Desde la estación explicaron que la isla utilizada en esa operación tenía escasa rotación. Este punto resultó central para comprender lo ocurrido. Cuando un surtidor permanece inactivo durante períodos prolongados, puede generarse presencia de aire en el sistema. En esas circunstancias, los protocolos técnicos recomiendan realizar una purga previa para estabilizar el despacho antes de iniciar la carga al cliente.
De acuerdo con el testimonio del responsable del establecimiento, esa maniobra no se ejecutó correctamente en el momento de la atención, lo que habría derivado en la diferencia percibida por el usuario. El empresario descartó cualquier intencionalidad y sostuvo que se trató de un error operativo puntual vinculado a la omisión de ese procedimiento.
El eje de la controversia no estuvo en la calibración del surtidor. Técnicos habían verificado recientemente el correcto estado de los equipos y confirmado que los parámetros de medición se encontraban dentro de las tolerancias establecidas. Es decir, desde el punto de vista metrológico, el sistema funcionaba adecuadamente.
Este matiz es clave. En la operación diaria de una estación conviven dos dimensiones: la precisión técnica del equipo y la correcta ejecución de las prácticas por parte del personal. Aun cuando el surtidor esté calibrado conforme a norma, una maniobra incompleta o incorrecta puede generar situaciones que afecten la percepción del usuario.
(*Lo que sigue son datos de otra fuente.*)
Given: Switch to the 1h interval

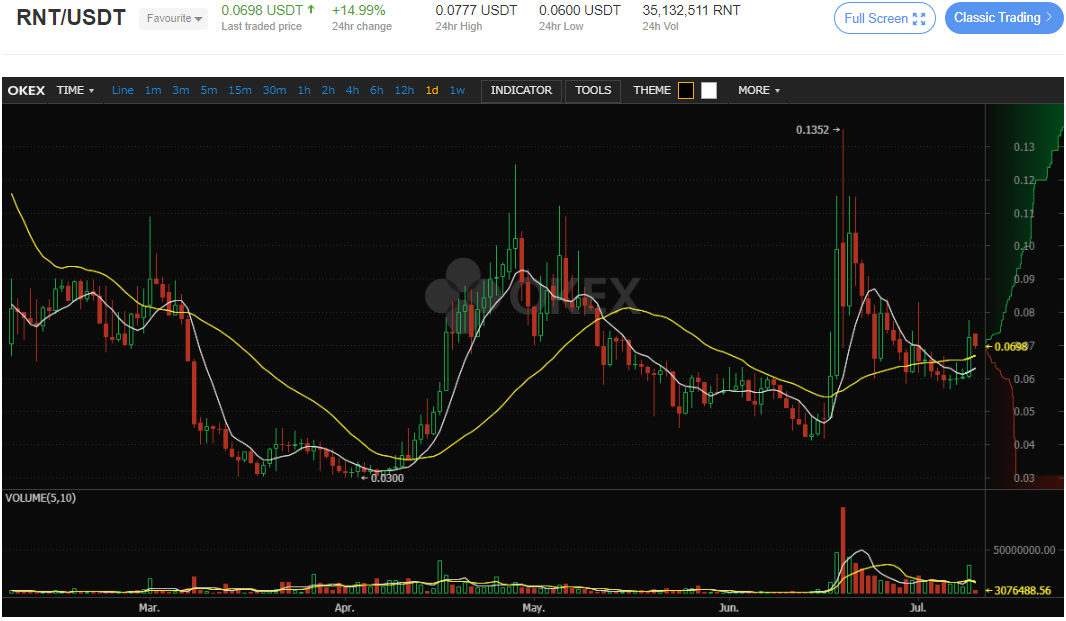Looking at the screenshot, I should 304,90.
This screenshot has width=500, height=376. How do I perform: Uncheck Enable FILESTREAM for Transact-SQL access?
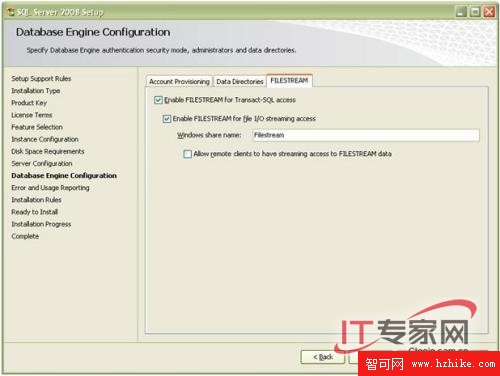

Las islas de baja rotación representan un desafío habitual, especialmente en establecimientos con múltiples bocas de expendio o segmentación por productos. Si no se aplican rutinas de estabilización antes de retomar la actividad, pueden producirse variaciones en los primeros instantes del despacho que, aunque no impliquen una falla estructural, sí impactan en la experiencia del cliente.
Tras el episodio, el titular de la estación aseguró que se reforzaron las indicaciones internas al personal y se revisaron los protocolos asociados a surtidores poco utilizados. El objetivo es estandarizar la purga previa como paso obligatorio en esos casos y reducir al mínimo cualquier margen de error humano.